Task objective: Send back the records in full, character for character.

Exercise materials:
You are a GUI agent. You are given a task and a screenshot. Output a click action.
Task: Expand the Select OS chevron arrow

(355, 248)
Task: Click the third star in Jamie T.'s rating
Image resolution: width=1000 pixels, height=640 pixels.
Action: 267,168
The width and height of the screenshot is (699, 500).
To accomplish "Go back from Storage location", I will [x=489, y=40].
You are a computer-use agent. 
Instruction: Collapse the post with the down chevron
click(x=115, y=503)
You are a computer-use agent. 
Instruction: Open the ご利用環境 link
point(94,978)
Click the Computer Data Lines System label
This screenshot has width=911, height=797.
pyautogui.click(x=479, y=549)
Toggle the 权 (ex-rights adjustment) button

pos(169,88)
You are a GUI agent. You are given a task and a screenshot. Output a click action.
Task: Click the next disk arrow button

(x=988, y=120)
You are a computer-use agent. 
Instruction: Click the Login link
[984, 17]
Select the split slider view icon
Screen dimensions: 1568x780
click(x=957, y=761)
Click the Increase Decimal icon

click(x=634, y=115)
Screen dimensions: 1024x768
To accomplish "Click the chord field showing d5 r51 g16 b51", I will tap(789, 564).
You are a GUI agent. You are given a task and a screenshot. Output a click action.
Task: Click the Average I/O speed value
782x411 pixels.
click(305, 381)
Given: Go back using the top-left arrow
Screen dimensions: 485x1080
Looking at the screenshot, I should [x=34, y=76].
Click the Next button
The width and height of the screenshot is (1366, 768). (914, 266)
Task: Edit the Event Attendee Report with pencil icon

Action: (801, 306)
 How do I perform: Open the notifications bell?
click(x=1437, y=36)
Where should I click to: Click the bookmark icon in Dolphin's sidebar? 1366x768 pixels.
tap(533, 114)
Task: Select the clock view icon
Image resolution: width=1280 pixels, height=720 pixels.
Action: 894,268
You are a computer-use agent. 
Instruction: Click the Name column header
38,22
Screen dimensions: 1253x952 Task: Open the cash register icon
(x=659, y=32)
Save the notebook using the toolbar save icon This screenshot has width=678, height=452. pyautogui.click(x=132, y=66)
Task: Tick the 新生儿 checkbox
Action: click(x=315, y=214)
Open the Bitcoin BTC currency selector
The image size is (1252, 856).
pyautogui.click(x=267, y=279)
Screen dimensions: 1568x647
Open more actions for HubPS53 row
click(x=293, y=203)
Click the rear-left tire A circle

Output of the task:
You are a GUI agent. You are given a task and a screenshot. Output a click action.
Task: Expand the Select OS chevron arrow

(355, 248)
Task: Click the third star in Jamie T.'s rating
Image resolution: width=1000 pixels, height=640 pixels.
Action: 267,168
The width and height of the screenshot is (699, 500).
To accomplish "Go back from Storage location", I will [x=489, y=40].
You are a computer-use agent. 
Instruction: Collapse the post with the down chevron
click(x=115, y=503)
You are a computer-use agent. 
Instruction: Open the ご利用環境 link
point(94,978)
Click the Computer Data Lines System label
This screenshot has width=911, height=797.
pyautogui.click(x=479, y=549)
Toggle the 权 (ex-rights adjustment) button

pos(169,88)
You are a GUI agent. You are given a task and a screenshot. Output a click action.
Task: Click the next disk arrow button

(x=988, y=120)
You are a computer-use agent. 
Instruction: Click the Login link
[984, 17]
Select the split slider view icon
Screen dimensions: 1568x780
click(x=957, y=761)
Click the Increase Decimal icon

click(x=634, y=115)
Screen dimensions: 1024x768
To accomplish "Click the chord field showing d5 r51 g16 b51", I will tap(789, 564).
You are a GUI agent. You are given a task and a screenshot. Output a click action.
Task: Click the Average I/O speed value
782x411 pixels.
click(305, 381)
Given: Go back using the top-left arrow
Screen dimensions: 485x1080
Looking at the screenshot, I should [x=34, y=76].
Click the Next button
The width and height of the screenshot is (1366, 768). (914, 266)
Task: Edit the Event Attendee Report with pencil icon

Action: (801, 306)
 How do I perform: Open the notifications bell?
click(x=1437, y=36)
Where should I click to: Click the bookmark icon in Dolphin's sidebar? 1366x768 pixels.
tap(533, 114)
Task: Select the clock view icon
Image resolution: width=1280 pixels, height=720 pixels.
Action: 894,268
You are a computer-use agent. 
Instruction: Click the Name column header
38,22
Screen dimensions: 1253x952 Task: Open the cash register icon
(x=659, y=32)
Save the notebook using the toolbar save icon This screenshot has width=678, height=452. pyautogui.click(x=132, y=66)
Task: Tick the 新生儿 checkbox
Action: click(x=315, y=214)
Open the Bitcoin BTC currency selector
The image size is (1252, 856).
pyautogui.click(x=267, y=279)
Screen dimensions: 1568x647
Open more actions for HubPS53 row
click(x=293, y=203)
Click the rear-left tire A circle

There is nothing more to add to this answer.